For most of human history, “aging” wasn’t a hot topic. In the Iron Age, people didn’t live past their twenties. By 1900, the average lifespan was still under 50 in the United States. When President Kennedy designated May as “Senior Citizens Month” in 1963, only 17 million living Americans had reached their 65th birthday, and there were few programs to meet their needs.
Two years later, President Johnson signed the Older Americans Act (OAA) into law. Under the auspices of the Administration on Aging, the OAA helps promote the well being of older adults by providing community-based services and opportunities to help people live healthy, independent lives.
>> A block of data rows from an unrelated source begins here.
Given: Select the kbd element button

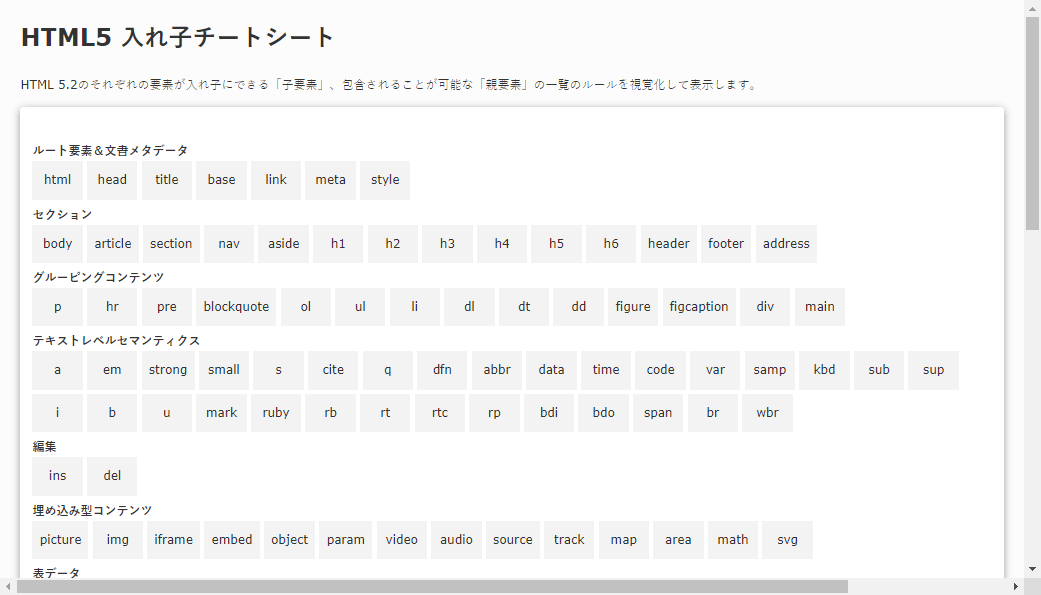Looking at the screenshot, I should tap(824, 370).
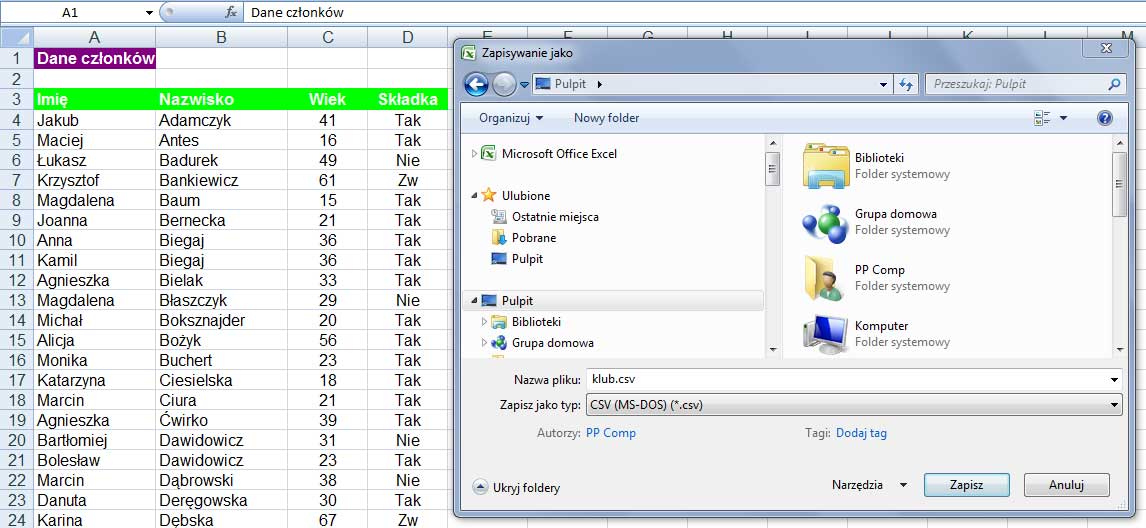This screenshot has height=528, width=1146.
Task: Expand the Microsoft Office Excel tree node
Action: 475,154
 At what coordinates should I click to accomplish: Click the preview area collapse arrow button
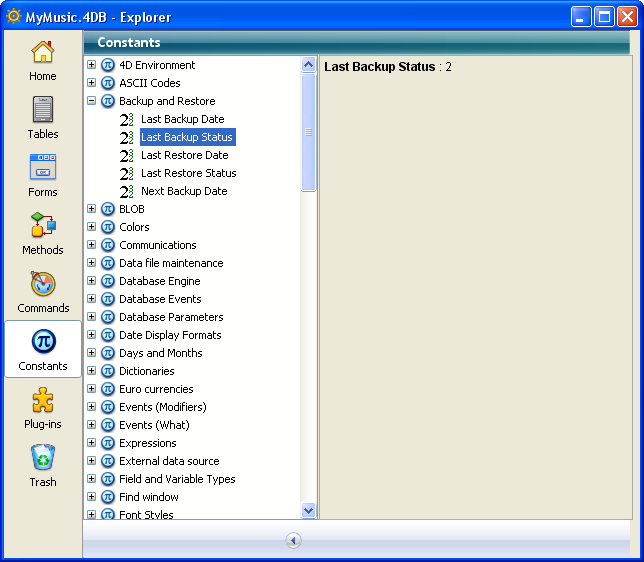[293, 540]
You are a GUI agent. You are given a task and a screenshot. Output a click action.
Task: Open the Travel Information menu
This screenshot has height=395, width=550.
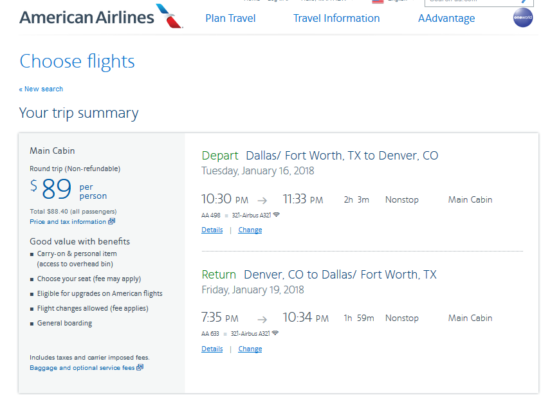tap(336, 18)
It was a game-changer in every way, from health and wellness programs, to long-term care support, to elder rights protection, and other social services.
Half a century hence, with the Boomer wave graying the globe, OAA funding failed to keep pace with inflation, prompting the Older Americans Act Reauthorization Act in 2016, which focuses on:
- Modernizing multipurpose senior centers
- Addressing economic needs
- Stronger elder justice and legal services
- Chronic disease self-management and falls prevention.
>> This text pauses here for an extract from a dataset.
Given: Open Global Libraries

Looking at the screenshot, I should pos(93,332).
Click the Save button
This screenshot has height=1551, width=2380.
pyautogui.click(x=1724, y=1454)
Clearly, “Older Americans Month” is every month, now. And, appropriately, the 2017 theme is, “Age Out Loud.”
Brands get it: they’re embracing seniors, aka “Perennials,” in lieu of “overrated” Millennials. Explains trend curator and author Rohit Bhargava, “We should each be described not by the generation we fit into, but based on our interests, passions, and who we are as people.
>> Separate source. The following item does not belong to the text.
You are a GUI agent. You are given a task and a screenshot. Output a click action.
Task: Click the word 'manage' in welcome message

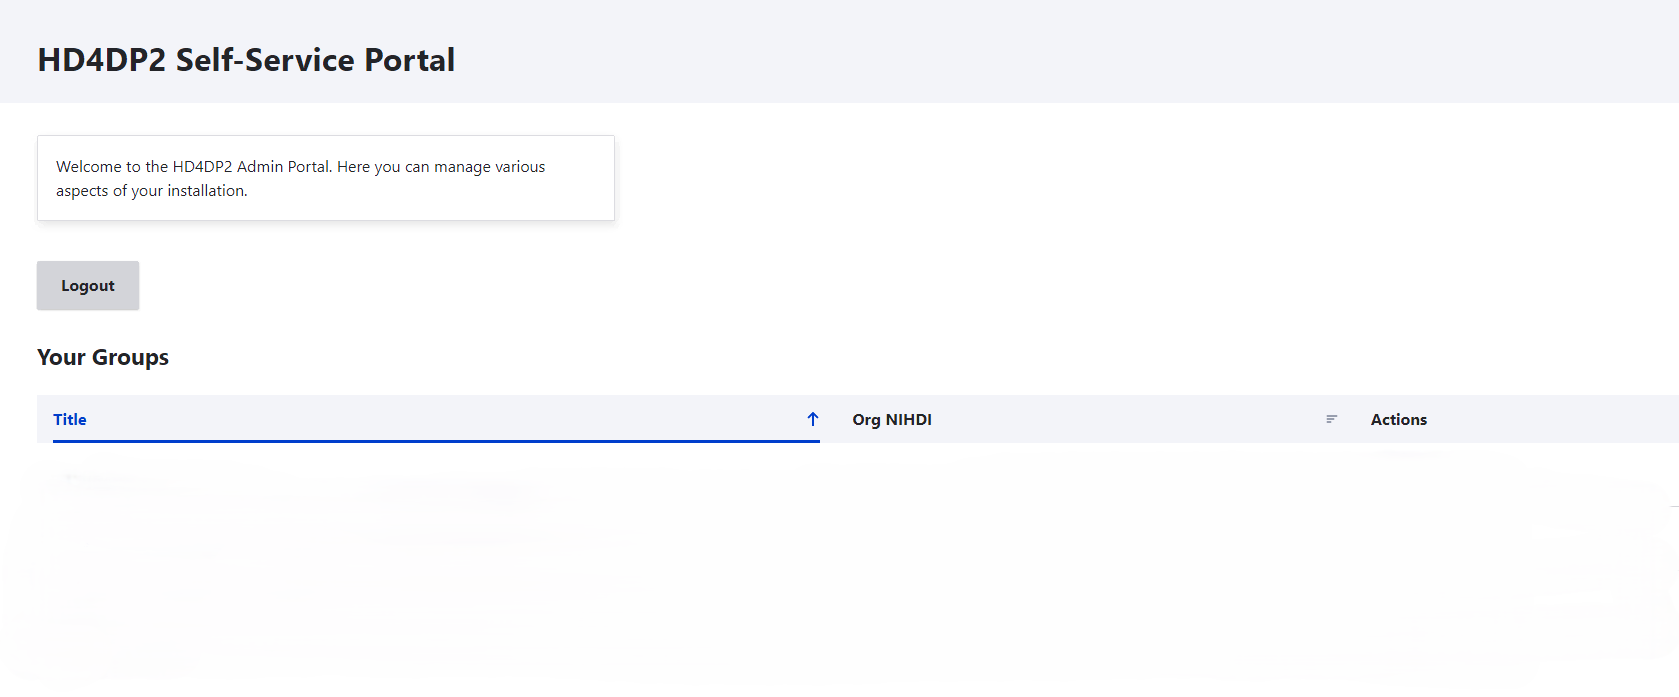(x=462, y=167)
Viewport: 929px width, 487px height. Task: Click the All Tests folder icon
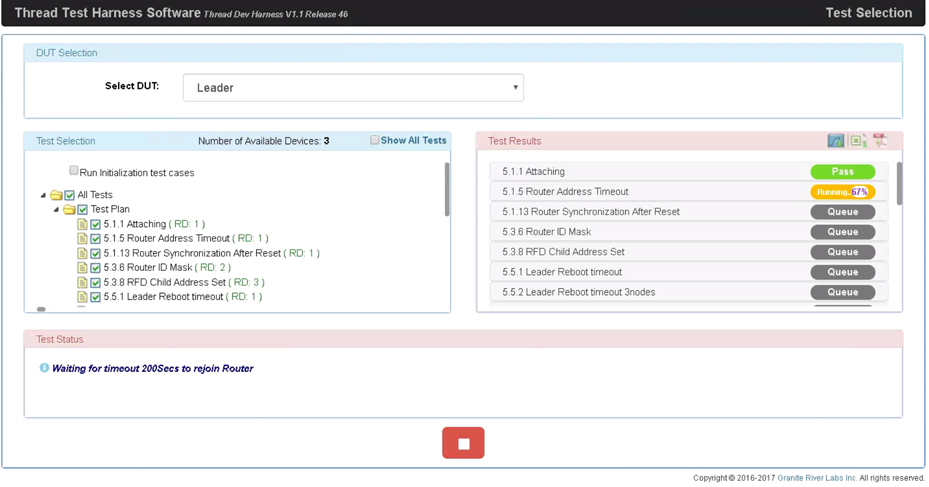point(57,195)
“Netflix doesn’t target shows or recommendations based on age — they do it based on what they know we like to watch. While not a new idea for any brand that uses psychographics, the term is an elegant way to describe the simple idea that if we are going to be categorized for anything, it should be on what we believe and love instead of what year we happened to be born.” He sounds like a great HECM spokesperson.
Engage, Entertain, Exercise
Another site that understands the concept of aging out loud is Passport for Wellness, a physical, mental and social program created for “21st century seniors” who are aging in place, or living in an assisted living community.
The virtual travel site streams scenery and sounds of exciting destinations from all over the world, so “travelers” feel like they’re touring while they exercise.
Led by an on-screen host, travelers explore the world through physical movement, memory recall, and trivia questions. Each “episode” incorporates entertaining story lines and interesting experiences from around the world and throughout history. The creative storytelling allows traditional exercises to become an integral part of the immersive, movement-filled activity, providing seniors with a full sensory workout.
Stepping Out of the “Age Discussion”
One creative way mature adults can celebrate Older Americans Month is to simply say, “I’m ageless”. Women’s health expert and author Christiane Northrup, M.D., says there’s actual science behind our culture of ageism — and we can change it.
“We co-author each other’s biology,” Northrup explains. “Our idea of what an age ‘should’ look like programs our biology in a profound way that has been studied. It’s robust research. When you spend time with people who don’t think about their age, all the parameters of health improve: cardiac output, vital capacity with lung function, blood pressure…all of it. Because our body doesn’t know an age.”
Northrup also distinguishes between chronologic age (the age on our driver’s license) and biologic age (the actual age of our cells) — which we have much more control over than we think. Northrup’s mother, now in her 90s, has always been a fitness powerhouse; in her sixties, she had a biologic age of 35.
Northrup’s advice: don’t celebrate milestone birthdays (e.g., 40, 50, 60) because we tend to measure ourselves by some invisible yardstick in terms of health or accomplishments.
Of course, this caveat may be less critical for nonagenarians like Doris Day, who didn’t know her chronological age all her life, until now. “I’ve always said that age is just a number and I have never paid much attention to birthdays, but it’s great to finally know how old I really am!” Day said on the eve of her 95th birthday.
Or, like Ernestine Stollberg, perhaps a mature adult who’s stepped out of the age discussion will discover 95 is the best age to become a model.
The only age an older adult really needs to know, of course, is 62, when they become eligible to apply for a reverse mortgage. Beyond that, you’re as old (or young) as you decide to be.